Starting at the line that holds "Task: Click the green Novo button", restate every line word for word up to and including the last one in the listing below, and omit all pictures.

----

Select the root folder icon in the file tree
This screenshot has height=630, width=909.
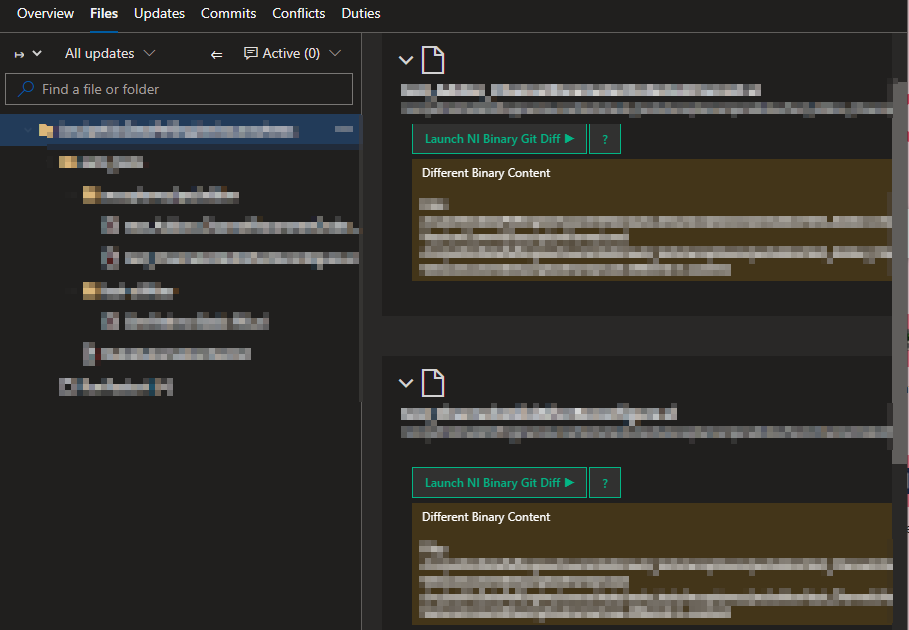click(x=44, y=129)
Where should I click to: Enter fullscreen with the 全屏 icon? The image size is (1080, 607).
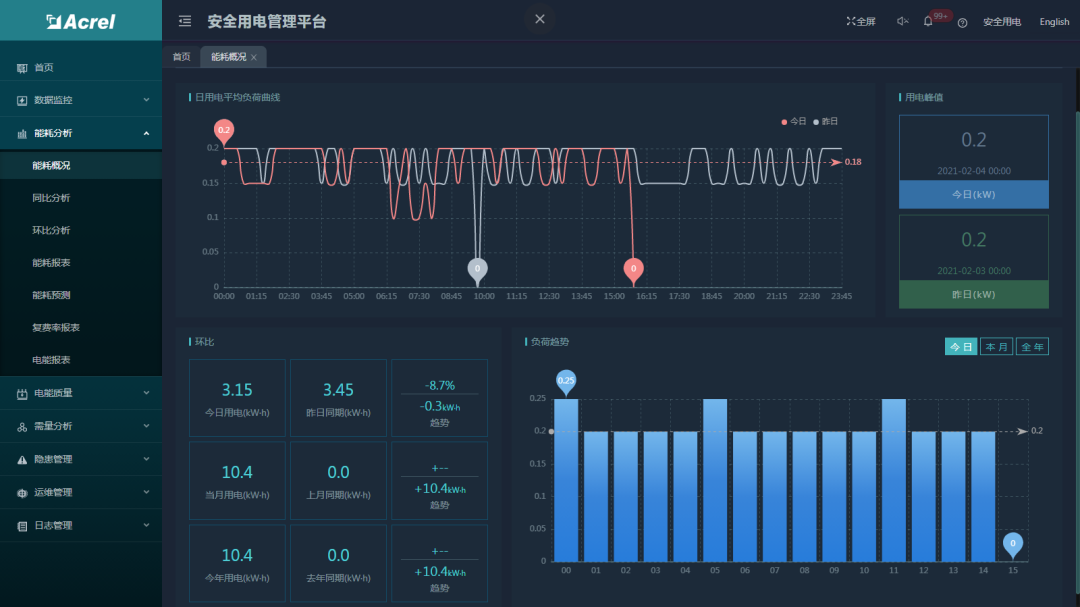point(852,21)
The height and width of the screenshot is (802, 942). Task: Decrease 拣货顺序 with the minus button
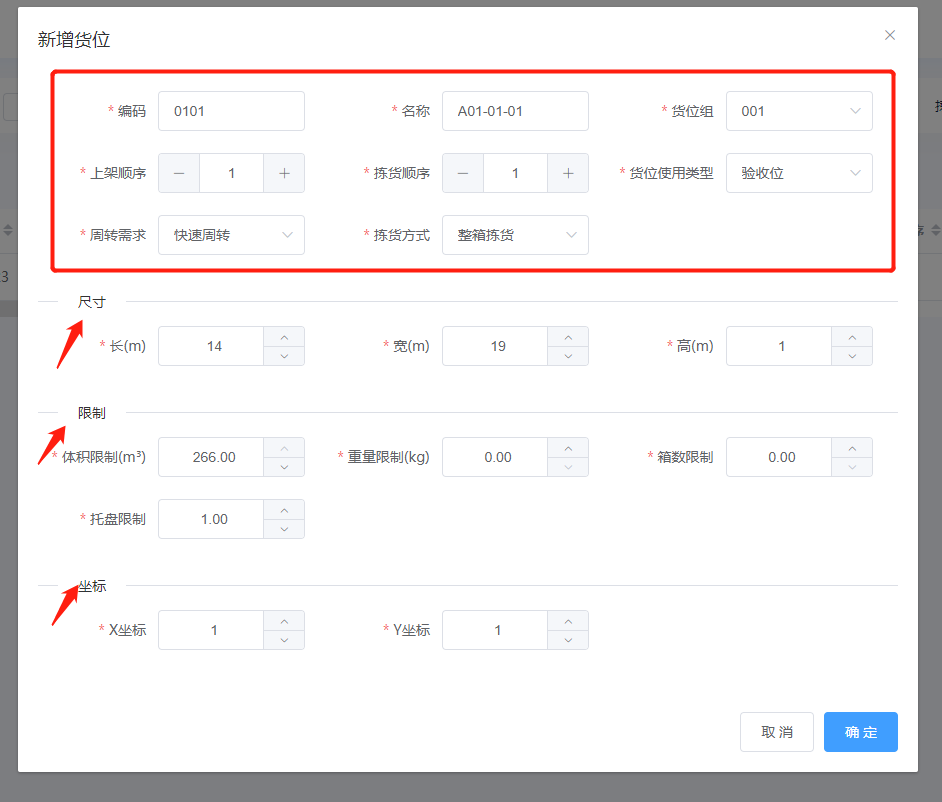[463, 173]
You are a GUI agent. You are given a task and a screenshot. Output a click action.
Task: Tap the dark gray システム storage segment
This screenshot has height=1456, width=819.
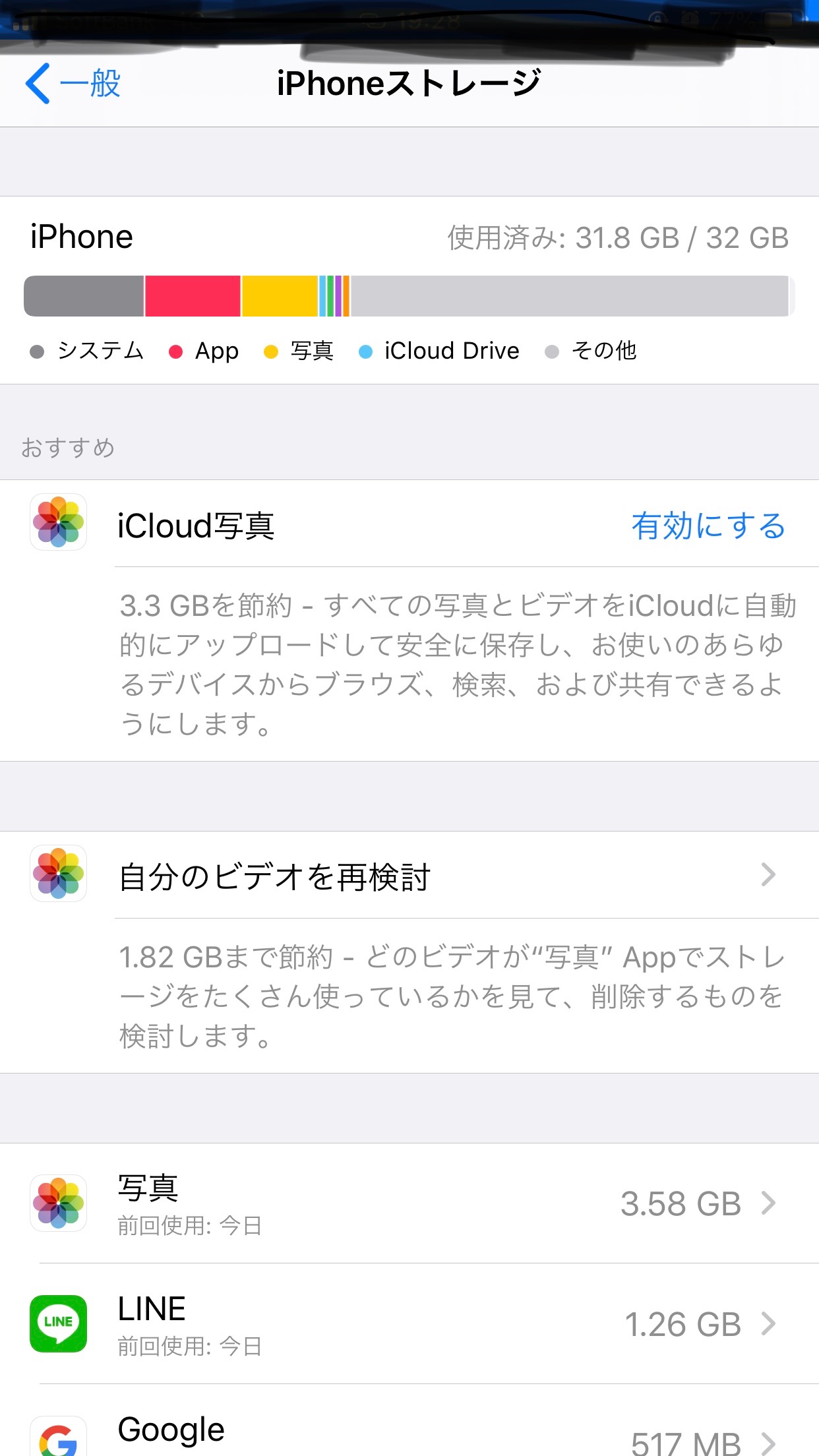[84, 296]
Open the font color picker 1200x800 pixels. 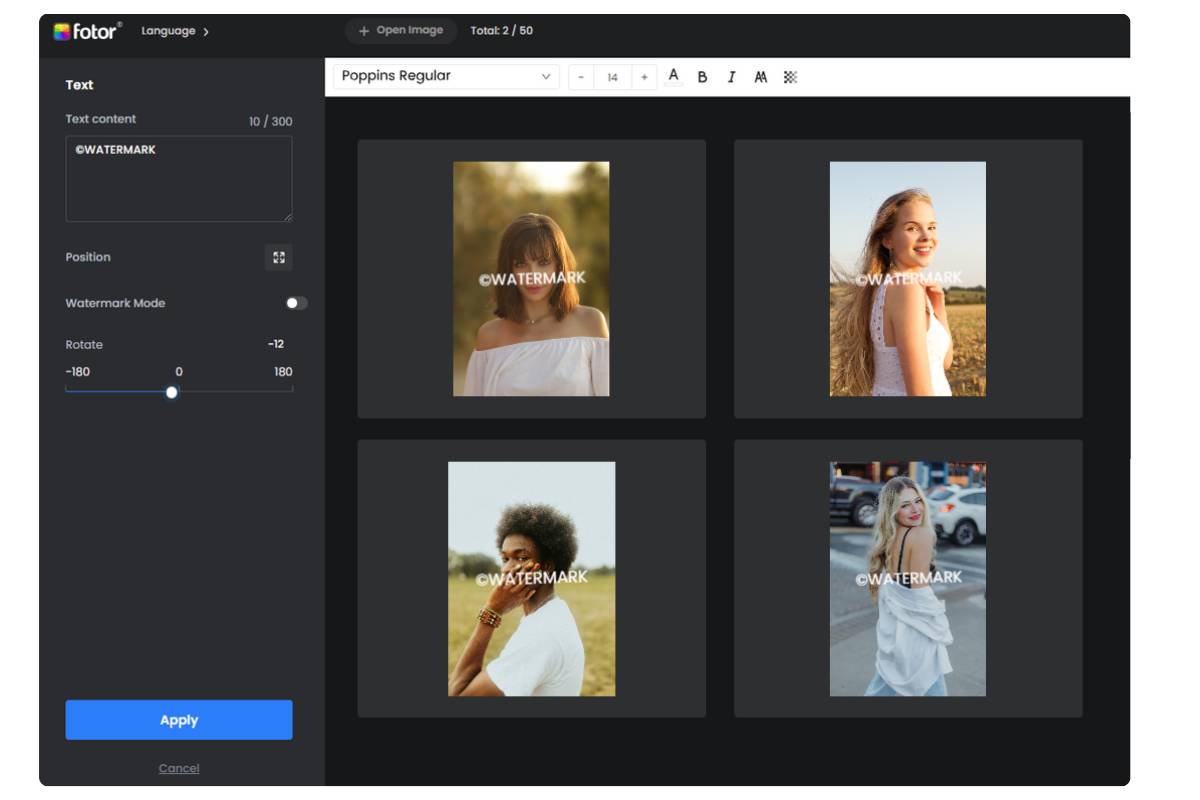click(x=674, y=75)
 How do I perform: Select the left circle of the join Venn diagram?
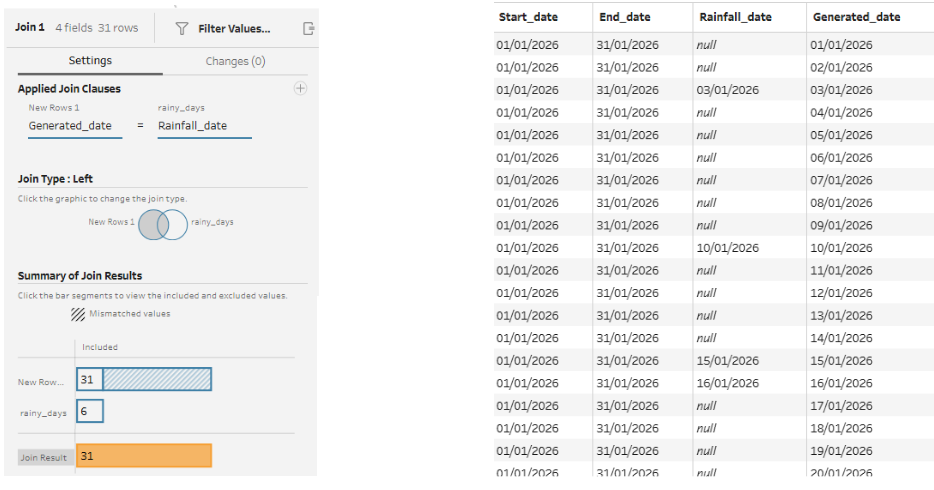(151, 224)
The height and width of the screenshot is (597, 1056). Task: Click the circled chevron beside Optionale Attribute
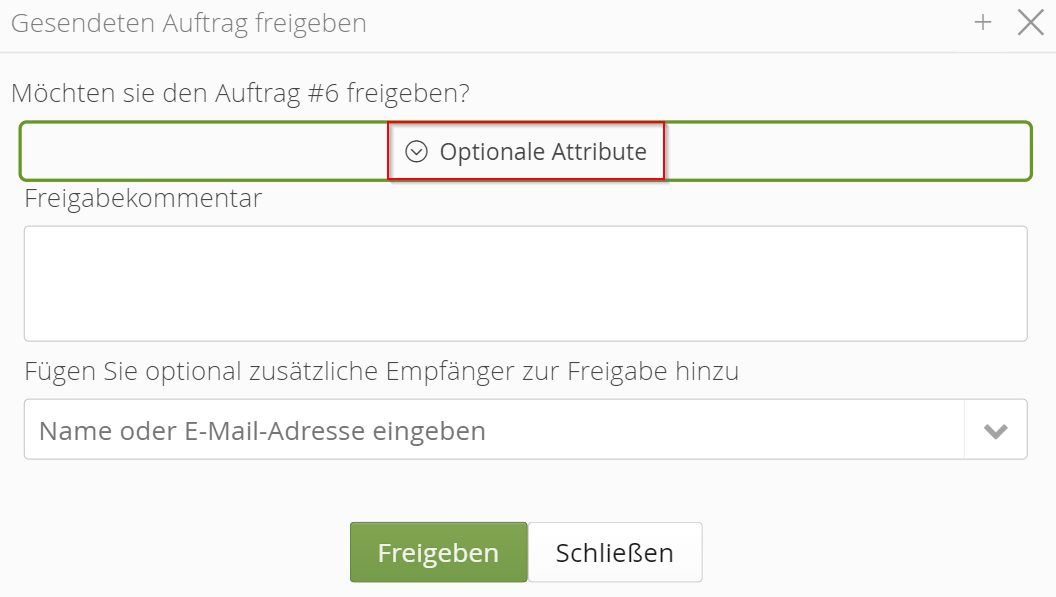[418, 151]
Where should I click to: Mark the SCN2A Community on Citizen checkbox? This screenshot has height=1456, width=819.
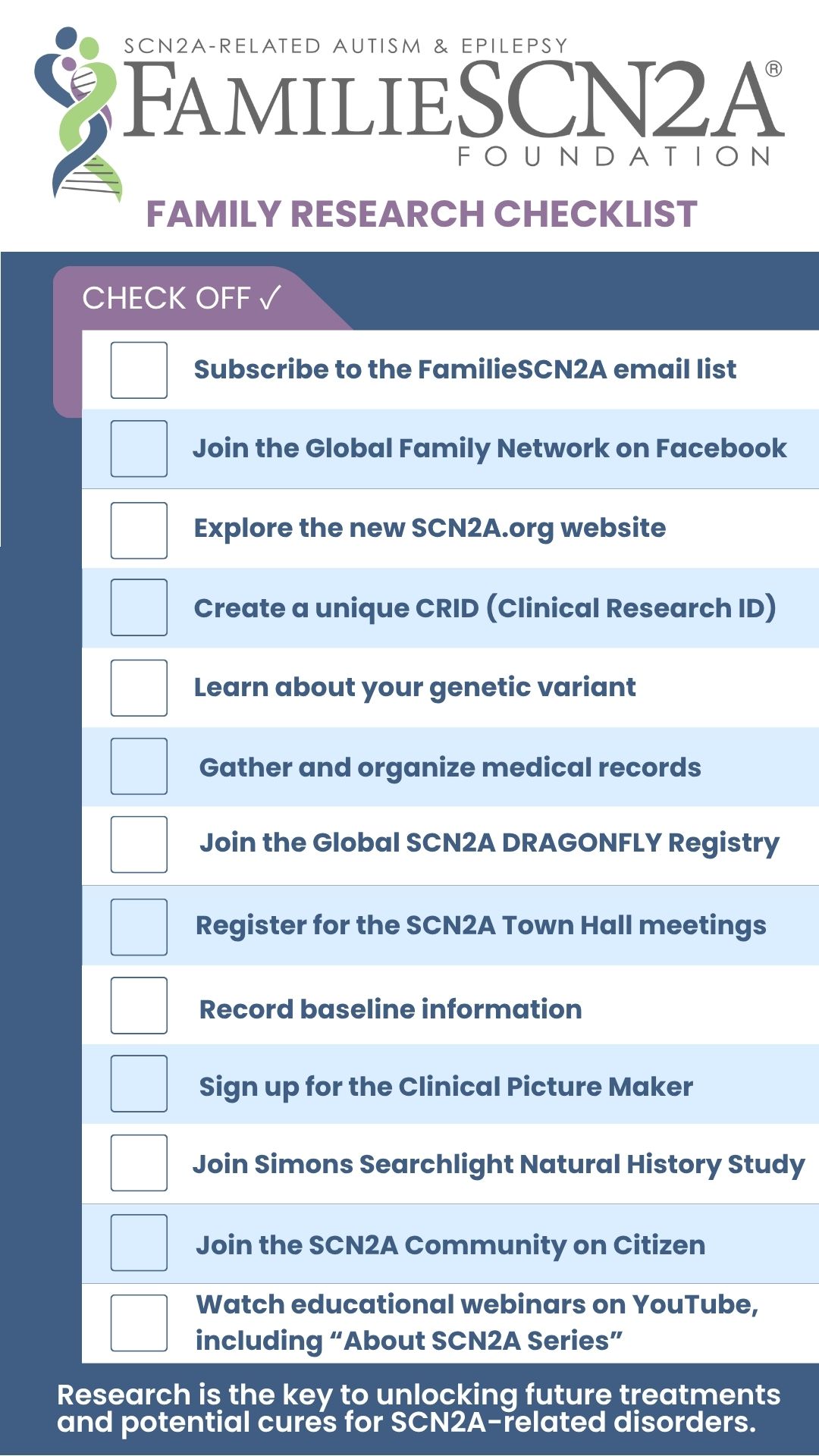139,1242
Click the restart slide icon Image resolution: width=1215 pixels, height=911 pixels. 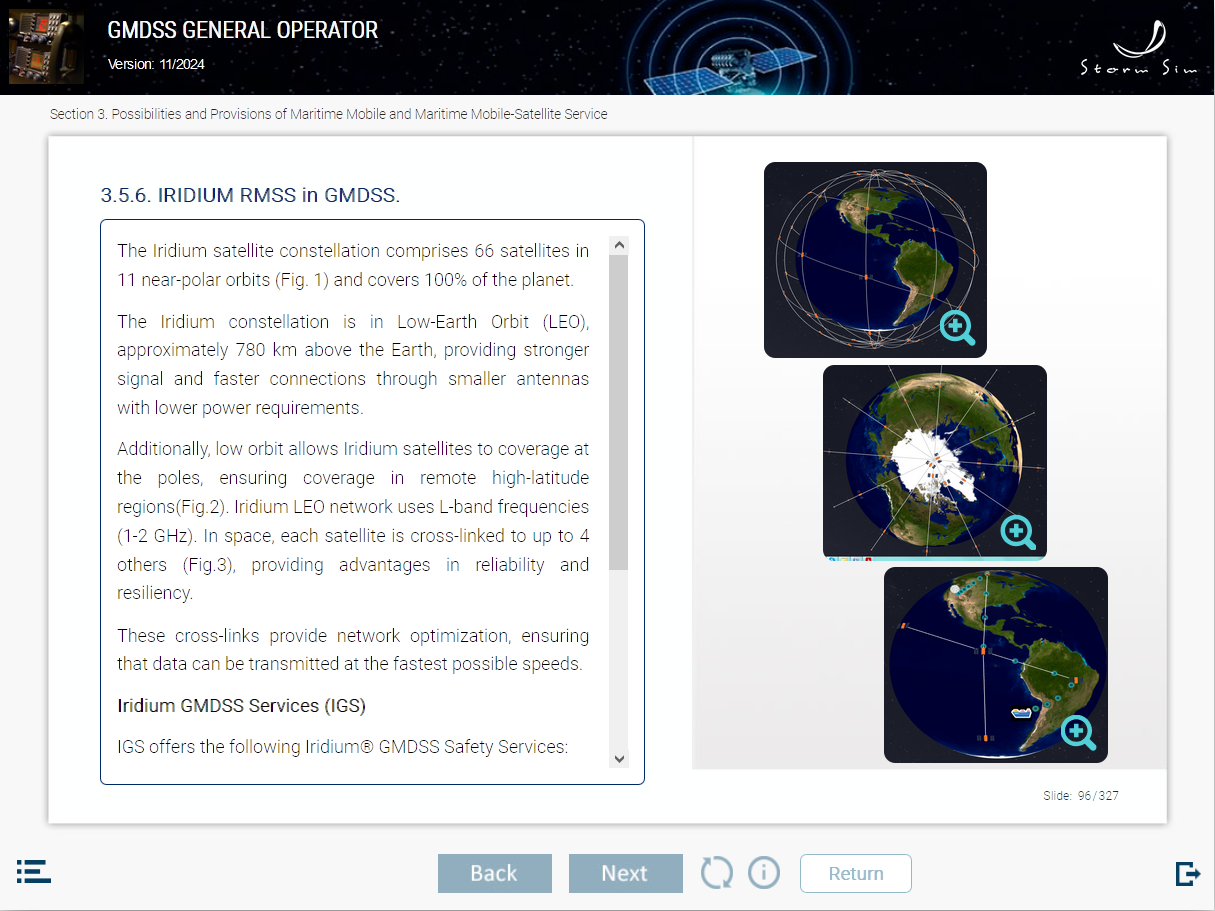point(716,872)
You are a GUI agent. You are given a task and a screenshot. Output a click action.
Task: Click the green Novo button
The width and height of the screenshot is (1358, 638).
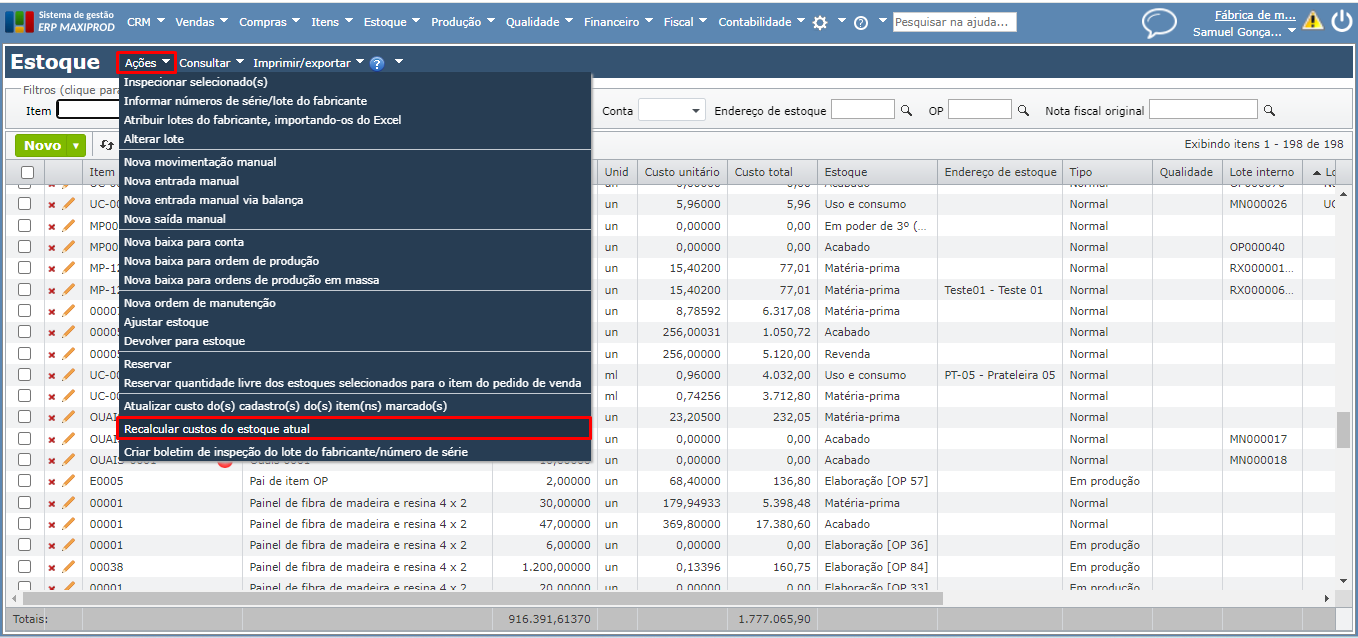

----

* SOLUTION FOR THIS EXERCISE *
Task: Click the green Novo button
The width and height of the screenshot is (1358, 638).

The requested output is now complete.